How a quantum computer attack on Fedwire could unfold
Experts agree that today, the U.S. financial sector is dangerously vulnerable to traditional cyberattacks. Even if it were to reduce that vulnerability, the sector would remain susceptible to attacks by future quantum computers capable of defeating public encryption regimes.
Research by the New York Federal Reserve found an attack on a single large bank could spread to nearly 40 percent of the U.S. financial network.
“The high degree of interconnectivity within the financial sector can augment financial contagion and spread systemic risk,” the Hudson Institute report said.
“Given the role of payment and settlement systems as critical financial market infrastructure, any successful attack against an RTGS system could have extreme consequences. [I]f conditions prevent the settlement of cross-border and domestic transactions between banks operating within the Fedwire RTGS system, a cyberattack could lead to liquidity issues for receiving parties, contract breaches, and payment and obligation failures, among other issues.”
The U.S. financial sector stood out as a prime target for a cyberattack, in terms of both exposure and potential impact, the Hudson Institute said.
“Given their high dependence on technology, numerous network connections, and vital role in the financial system, systematically important RTGS systems—such as Fedwire—are prime targets for malign cyber actors keen on causing maximum damage to the system.”
The potential for systemic risk was demonstrated by the 2017 global NotPetya cyberattack which, despite targeting Ukraine, cost Maersk $1.4 billion in losses.
Steps to protect the finance sector against quantum attacks
Following a multi-year project to identify and vet a handful of new encryption algorithms that can help protect federal computers and systems from hacking threats powered by quantum computing, the National Institute for Standards and Technology last year announced four new algorithms that will underpin its future cryptography standards by 2024.
The Post-Quantum Cryptography (PQC) standards include one algorithm for general encryption purposes (CRYSTALS-Kyber) and another three for digital signatures and identity verification (CRYSTALS-Dilithium, Falcon and Sphincs+).
The Hudson Institute report recommends the Fedwire protect itself from future quantum computer threats adopting the NIST PQC standards and replacing legacy encryption systems.
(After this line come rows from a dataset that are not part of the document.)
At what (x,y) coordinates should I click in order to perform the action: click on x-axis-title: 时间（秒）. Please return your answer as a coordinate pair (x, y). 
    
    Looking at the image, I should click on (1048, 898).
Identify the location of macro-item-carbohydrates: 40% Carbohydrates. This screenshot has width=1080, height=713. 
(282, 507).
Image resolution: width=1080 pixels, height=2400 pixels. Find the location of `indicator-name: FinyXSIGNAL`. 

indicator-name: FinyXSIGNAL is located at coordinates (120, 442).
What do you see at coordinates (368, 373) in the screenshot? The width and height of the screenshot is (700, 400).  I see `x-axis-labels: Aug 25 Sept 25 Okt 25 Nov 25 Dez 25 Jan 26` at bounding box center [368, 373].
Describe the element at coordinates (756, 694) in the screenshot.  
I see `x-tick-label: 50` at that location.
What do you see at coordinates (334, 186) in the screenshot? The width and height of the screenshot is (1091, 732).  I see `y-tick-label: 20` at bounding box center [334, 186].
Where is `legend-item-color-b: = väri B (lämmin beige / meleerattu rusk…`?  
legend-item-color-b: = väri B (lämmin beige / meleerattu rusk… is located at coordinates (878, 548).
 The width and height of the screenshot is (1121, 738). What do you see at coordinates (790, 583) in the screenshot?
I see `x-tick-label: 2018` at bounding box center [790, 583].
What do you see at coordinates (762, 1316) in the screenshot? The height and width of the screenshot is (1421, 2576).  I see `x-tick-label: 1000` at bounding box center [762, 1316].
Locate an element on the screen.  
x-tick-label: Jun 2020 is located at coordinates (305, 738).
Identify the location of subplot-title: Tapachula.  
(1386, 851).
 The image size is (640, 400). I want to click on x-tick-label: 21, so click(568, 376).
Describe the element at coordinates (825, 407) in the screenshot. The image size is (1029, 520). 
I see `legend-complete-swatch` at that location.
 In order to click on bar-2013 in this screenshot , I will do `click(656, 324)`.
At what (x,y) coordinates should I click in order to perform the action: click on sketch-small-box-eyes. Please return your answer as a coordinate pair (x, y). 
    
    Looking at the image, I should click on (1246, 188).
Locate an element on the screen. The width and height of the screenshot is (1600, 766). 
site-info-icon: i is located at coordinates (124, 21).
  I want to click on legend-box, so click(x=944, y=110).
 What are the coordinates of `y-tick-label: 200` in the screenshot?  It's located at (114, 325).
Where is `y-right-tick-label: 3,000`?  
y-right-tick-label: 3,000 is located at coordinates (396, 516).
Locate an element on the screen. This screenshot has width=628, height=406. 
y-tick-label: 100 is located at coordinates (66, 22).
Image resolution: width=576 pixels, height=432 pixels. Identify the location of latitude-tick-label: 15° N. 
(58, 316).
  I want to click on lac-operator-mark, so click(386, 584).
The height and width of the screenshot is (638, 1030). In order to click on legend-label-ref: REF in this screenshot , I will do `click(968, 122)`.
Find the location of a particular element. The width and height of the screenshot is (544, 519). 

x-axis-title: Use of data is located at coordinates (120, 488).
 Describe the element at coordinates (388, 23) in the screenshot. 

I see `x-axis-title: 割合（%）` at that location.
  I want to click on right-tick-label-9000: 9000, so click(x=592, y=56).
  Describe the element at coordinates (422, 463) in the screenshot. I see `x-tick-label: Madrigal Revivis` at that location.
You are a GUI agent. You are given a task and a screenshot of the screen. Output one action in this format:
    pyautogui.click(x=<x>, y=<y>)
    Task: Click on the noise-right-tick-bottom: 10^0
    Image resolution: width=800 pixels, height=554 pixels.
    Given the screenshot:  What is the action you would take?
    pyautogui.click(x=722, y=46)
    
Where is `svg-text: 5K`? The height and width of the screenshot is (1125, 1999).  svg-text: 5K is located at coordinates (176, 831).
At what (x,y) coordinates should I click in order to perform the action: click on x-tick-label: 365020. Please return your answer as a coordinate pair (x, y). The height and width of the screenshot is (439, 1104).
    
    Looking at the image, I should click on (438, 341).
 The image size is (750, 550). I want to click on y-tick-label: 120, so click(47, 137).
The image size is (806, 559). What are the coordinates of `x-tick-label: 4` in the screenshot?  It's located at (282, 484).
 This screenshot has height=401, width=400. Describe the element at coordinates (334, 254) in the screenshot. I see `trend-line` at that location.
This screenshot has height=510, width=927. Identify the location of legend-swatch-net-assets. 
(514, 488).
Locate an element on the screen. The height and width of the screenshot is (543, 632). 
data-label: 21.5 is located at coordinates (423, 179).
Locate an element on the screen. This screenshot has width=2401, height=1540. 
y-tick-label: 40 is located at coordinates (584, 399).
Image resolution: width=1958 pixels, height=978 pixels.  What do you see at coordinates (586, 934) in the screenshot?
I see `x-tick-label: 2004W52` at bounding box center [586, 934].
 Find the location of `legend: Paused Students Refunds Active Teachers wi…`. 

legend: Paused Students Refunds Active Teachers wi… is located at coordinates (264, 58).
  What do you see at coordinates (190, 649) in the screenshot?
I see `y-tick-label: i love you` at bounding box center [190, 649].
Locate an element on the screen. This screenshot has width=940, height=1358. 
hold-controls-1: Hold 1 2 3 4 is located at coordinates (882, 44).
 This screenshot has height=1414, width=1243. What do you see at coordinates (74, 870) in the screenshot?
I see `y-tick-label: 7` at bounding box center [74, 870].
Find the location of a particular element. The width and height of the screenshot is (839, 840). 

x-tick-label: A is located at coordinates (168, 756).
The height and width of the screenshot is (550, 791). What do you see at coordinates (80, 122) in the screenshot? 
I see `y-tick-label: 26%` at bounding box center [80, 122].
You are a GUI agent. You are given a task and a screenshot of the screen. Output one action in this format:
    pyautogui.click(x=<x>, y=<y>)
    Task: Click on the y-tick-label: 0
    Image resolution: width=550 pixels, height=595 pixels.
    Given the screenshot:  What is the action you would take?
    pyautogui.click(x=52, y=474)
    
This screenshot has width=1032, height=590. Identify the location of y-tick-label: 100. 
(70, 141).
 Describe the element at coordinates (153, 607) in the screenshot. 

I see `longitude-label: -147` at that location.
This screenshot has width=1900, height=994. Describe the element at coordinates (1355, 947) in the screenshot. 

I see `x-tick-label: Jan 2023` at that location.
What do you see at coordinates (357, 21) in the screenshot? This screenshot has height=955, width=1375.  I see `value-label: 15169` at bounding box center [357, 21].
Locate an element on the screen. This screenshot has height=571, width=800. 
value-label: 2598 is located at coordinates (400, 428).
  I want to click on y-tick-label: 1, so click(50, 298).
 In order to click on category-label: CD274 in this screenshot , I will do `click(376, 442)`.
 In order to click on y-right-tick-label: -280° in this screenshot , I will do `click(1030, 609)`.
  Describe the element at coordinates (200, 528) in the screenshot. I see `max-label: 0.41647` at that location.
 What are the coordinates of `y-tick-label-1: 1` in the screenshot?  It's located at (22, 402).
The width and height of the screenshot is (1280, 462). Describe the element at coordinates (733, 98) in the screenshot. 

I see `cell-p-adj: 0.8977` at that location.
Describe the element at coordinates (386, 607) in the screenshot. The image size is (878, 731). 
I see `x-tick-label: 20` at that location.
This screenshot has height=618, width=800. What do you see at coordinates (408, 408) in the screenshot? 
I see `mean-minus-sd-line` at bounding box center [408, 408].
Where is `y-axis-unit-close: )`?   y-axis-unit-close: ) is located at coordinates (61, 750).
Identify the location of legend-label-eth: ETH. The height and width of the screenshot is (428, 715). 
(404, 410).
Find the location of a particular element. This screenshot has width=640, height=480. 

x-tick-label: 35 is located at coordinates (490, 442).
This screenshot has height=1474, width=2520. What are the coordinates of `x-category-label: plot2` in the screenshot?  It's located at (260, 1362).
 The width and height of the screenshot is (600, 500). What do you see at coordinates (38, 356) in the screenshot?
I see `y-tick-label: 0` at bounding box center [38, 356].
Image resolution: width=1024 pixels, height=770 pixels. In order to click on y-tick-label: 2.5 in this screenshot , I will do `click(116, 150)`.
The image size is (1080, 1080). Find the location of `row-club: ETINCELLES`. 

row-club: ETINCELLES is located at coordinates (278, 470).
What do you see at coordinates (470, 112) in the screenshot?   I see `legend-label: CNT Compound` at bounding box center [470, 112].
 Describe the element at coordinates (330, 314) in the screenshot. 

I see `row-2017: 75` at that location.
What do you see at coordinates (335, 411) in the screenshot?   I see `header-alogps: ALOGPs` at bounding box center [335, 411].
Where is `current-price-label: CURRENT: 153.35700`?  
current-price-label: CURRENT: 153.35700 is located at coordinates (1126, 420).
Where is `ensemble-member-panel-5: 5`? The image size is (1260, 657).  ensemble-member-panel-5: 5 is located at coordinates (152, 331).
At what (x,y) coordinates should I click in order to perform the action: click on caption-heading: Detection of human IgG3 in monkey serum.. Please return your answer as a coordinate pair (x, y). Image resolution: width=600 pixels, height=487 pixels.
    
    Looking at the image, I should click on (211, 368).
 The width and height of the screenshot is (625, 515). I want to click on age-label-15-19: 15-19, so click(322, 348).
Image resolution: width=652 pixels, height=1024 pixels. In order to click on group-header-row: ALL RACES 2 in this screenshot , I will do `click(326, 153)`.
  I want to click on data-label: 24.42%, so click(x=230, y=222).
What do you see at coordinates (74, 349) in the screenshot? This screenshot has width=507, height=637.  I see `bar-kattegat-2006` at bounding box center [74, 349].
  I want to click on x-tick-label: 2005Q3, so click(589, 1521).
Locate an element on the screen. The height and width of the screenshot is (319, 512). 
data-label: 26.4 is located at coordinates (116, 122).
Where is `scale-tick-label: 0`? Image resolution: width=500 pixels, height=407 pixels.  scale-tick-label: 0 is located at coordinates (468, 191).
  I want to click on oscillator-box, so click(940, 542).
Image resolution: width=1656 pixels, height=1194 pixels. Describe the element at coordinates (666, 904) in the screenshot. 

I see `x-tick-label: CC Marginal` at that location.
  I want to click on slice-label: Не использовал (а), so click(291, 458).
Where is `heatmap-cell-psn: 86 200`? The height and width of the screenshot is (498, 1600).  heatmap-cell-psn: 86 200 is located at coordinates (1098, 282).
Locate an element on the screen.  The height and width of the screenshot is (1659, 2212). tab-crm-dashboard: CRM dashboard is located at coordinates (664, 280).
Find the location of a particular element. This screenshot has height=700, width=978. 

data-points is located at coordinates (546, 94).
It also recommends Congress set a deadline for all 12 Federal Reserve banks to be quantum-secure.
“If you were having a dispute with the United States in other ways and you wanted to make it more complicated, why not take down the financial system as a distraction?,” said Alex Pollock, a former deputy director of the Treasury Department’s Office of Financial Research in response to the report.
“If you were having a dispute with the United States in other ways and you wanted to make it more complicated, why not take down the financial system as a distraction?”
John Prisco, CEO of Quantum Safe, said urged a multi-pronged strategy to thwart a quantum attack rather than relying on one encryption technology. “Imagine if China had already figured out how to break into CRYSTALS-Kyber. That would be a disaster, but would they tell us? I don’t think so,” he said.